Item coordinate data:
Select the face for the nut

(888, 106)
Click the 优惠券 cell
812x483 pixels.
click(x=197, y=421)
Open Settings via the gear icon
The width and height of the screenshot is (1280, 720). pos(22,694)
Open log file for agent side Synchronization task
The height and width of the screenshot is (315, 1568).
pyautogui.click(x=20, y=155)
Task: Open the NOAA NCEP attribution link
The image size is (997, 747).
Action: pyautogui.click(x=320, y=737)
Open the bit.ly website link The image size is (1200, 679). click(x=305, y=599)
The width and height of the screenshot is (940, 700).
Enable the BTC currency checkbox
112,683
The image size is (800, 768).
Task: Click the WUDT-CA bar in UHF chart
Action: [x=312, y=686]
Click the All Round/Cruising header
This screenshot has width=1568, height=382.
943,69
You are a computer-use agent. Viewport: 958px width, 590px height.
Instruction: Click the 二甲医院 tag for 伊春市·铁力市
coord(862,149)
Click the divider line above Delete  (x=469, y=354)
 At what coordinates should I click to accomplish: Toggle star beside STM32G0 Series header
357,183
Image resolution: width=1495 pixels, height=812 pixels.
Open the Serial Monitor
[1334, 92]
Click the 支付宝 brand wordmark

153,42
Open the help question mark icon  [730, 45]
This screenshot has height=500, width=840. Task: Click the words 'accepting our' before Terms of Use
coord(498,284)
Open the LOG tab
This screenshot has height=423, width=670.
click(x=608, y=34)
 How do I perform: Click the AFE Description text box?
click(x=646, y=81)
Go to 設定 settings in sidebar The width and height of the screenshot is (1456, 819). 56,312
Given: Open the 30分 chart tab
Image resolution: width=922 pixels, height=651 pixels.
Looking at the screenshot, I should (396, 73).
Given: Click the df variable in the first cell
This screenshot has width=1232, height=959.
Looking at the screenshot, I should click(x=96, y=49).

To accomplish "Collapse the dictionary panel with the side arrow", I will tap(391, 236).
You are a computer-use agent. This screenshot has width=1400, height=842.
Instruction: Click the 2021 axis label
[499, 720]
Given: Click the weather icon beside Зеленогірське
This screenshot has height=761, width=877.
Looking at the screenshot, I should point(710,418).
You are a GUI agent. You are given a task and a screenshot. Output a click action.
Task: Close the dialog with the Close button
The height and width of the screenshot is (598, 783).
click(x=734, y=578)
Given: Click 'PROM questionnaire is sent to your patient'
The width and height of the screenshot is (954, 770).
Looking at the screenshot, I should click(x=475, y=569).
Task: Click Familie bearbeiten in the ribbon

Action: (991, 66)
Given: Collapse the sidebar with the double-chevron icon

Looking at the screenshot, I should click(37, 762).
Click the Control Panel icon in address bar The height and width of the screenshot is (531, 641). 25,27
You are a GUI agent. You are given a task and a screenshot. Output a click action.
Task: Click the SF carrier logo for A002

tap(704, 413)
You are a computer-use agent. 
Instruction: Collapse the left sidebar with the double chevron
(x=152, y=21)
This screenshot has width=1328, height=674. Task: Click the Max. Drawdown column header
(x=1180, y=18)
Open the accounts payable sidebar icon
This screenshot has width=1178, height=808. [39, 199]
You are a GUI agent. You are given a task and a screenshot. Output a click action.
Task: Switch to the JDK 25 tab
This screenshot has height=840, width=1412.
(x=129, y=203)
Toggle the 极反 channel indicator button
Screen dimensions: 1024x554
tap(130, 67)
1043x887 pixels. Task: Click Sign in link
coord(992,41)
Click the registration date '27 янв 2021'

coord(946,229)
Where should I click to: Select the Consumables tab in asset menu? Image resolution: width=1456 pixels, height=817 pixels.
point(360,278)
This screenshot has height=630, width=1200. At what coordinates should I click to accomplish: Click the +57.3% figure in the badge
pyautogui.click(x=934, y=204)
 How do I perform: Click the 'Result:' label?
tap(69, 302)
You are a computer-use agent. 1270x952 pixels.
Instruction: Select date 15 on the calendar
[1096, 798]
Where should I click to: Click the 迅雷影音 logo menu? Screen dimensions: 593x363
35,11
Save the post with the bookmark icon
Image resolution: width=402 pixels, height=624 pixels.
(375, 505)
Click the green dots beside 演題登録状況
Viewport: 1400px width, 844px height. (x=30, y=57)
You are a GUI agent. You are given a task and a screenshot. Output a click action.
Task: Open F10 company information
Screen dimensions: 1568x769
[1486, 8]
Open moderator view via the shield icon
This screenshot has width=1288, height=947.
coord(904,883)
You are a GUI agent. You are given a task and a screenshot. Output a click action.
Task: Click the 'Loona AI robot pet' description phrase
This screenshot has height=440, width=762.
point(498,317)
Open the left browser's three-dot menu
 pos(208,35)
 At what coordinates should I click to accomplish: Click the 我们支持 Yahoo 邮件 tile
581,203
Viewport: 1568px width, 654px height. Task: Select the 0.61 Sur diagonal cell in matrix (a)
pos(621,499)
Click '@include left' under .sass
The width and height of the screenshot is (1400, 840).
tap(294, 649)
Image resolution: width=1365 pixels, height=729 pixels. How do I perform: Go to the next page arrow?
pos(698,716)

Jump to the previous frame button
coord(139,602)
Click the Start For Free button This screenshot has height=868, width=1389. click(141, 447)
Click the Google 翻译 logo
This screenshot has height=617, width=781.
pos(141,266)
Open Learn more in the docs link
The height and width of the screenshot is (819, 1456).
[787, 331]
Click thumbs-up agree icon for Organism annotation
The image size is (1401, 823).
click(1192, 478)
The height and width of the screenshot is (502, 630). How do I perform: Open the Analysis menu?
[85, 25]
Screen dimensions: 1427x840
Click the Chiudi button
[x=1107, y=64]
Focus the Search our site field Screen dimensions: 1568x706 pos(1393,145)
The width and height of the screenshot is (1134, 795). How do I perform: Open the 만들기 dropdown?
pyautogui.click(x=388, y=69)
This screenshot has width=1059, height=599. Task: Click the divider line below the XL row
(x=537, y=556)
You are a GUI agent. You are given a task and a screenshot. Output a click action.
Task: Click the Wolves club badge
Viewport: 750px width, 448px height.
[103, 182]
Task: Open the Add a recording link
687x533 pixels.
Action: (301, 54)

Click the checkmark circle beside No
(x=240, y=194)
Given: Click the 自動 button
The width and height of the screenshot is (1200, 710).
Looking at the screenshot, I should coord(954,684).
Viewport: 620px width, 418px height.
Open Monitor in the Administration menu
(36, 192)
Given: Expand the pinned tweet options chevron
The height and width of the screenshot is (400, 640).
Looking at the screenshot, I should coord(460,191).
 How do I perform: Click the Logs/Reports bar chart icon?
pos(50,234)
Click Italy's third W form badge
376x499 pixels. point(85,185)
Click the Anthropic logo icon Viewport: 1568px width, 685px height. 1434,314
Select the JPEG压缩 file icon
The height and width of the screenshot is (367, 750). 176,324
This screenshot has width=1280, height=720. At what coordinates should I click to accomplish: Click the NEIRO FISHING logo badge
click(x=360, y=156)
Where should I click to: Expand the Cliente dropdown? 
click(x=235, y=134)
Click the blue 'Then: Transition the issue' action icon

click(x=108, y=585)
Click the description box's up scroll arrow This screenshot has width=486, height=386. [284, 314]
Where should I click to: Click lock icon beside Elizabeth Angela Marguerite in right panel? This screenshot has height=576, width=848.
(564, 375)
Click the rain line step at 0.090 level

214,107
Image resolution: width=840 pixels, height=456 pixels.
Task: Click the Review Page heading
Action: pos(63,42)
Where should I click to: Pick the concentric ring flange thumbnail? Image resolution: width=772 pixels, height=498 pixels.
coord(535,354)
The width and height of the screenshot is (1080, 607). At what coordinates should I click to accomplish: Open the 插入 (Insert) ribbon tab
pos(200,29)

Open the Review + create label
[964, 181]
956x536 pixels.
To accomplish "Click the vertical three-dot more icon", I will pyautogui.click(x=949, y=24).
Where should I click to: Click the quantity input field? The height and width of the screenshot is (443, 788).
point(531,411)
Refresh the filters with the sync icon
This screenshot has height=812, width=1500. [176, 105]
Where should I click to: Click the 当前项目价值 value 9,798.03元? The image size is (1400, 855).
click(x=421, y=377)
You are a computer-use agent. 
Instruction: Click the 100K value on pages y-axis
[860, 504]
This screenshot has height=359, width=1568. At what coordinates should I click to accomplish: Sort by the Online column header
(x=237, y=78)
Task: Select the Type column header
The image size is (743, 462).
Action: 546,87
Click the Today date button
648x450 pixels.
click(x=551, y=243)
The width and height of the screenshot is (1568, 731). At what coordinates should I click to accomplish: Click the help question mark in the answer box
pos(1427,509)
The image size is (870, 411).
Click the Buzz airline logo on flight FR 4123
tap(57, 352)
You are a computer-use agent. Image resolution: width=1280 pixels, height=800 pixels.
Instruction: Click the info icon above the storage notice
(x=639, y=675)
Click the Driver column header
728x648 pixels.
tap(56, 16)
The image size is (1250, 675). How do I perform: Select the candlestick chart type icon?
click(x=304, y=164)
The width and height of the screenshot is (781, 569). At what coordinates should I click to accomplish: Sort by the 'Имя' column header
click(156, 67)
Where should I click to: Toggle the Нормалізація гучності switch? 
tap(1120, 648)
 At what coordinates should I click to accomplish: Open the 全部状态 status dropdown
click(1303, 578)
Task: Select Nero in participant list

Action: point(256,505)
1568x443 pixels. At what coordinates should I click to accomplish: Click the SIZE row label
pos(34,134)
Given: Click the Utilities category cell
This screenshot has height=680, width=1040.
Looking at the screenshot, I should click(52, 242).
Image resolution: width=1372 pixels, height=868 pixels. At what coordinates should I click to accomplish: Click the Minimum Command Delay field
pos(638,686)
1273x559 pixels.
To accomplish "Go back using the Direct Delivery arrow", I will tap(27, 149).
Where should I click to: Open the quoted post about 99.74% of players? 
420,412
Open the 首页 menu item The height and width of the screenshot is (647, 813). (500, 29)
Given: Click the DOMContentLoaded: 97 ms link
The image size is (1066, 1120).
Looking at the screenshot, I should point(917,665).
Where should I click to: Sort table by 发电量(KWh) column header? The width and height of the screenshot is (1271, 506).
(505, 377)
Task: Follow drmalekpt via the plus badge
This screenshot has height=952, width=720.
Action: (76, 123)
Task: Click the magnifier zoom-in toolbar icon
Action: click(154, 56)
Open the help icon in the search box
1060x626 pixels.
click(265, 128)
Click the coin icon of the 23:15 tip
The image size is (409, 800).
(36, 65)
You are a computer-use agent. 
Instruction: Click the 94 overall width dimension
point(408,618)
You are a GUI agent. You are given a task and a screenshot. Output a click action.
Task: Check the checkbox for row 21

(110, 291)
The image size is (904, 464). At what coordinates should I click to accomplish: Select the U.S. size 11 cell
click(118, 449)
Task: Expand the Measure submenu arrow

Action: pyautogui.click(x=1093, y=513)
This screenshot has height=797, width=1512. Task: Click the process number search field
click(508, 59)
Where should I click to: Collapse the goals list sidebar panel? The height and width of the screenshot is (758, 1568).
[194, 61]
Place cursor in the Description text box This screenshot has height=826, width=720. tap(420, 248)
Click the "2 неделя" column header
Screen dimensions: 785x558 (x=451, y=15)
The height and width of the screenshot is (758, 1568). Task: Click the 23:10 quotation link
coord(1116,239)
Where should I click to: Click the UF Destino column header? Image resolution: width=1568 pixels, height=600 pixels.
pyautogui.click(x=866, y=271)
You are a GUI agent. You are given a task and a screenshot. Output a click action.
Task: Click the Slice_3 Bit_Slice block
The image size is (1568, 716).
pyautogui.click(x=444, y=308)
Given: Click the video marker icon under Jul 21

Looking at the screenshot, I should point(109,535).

- **Description of the task**: Convert the data, beginning at the line that contains "You are a computer-use agent. Image" and ending after the line that contains "Looking at the screenshot, I should point(917,665).", into a Markdown table with the columns Row and Line, where Row is the row number. Leave out blank lines.

- **Exercise answer**:
| Row | Line |
|---|---|
| 1 | You are a computer-use agent. Image resolution: width=1280 pixels, height=800 pixels. |
| 2 | Instruction: Click the info icon above the storage notice |
| 3 | (x=639, y=675) |
| 4 | Click the Driver column header |
| 5 | 728x648 pixels. |
| 6 | tap(56, 16) |
| 7 | The image size is (1250, 675). How do I perform: Select the candlestick chart type icon? |
| 8 | click(x=304, y=164) |
| 9 | The width and height of the screenshot is (781, 569). At what coordinates should I click to accomplish: Sort by the 'Имя' column header |
| 10 | click(156, 67) |
| 11 | Where should I click to: Toggle the Нормалізація гучності switch?  |
| 12 | tap(1120, 648) |
| 13 |  At what coordinates should I click to accomplish: Open the 全部状态 status dropdown |
| 14 | click(1303, 578) |
| 15 | Task: Select Nero in participant list |
| 16 | Action: point(256,505) |
| 17 | 1568x443 pixels. At what coordinates should I click to accomplish: Click the SIZE row label |
| 18 | pos(34,134) |
| 19 | Given: Click the Utilities category cell |
| 20 | This screenshot has height=680, width=1040. |
| 21 | Looking at the screenshot, I should click(52, 242). |
| 22 | Image resolution: width=1372 pixels, height=868 pixels. At what coordinates should I click to accomplish: Click the Minimum Command Delay field |
| 23 | pos(638,686) |
| 24 | 1273x559 pixels. |
| 25 | To accomplish "Go back using the Direct Delivery arrow", I will tap(27, 149). |
| 26 | Where should I click to: Open the quoted post about 99.74% of players?  |
| 27 | 420,412 |
| 28 | Open the 首页 menu item The height and width of the screenshot is (647, 813). (500, 29) |
| 29 | Given: Click the DOMContentLoaded: 97 ms link |
| 30 | The image size is (1066, 1120). |
| 31 | Looking at the screenshot, I should point(917,665). |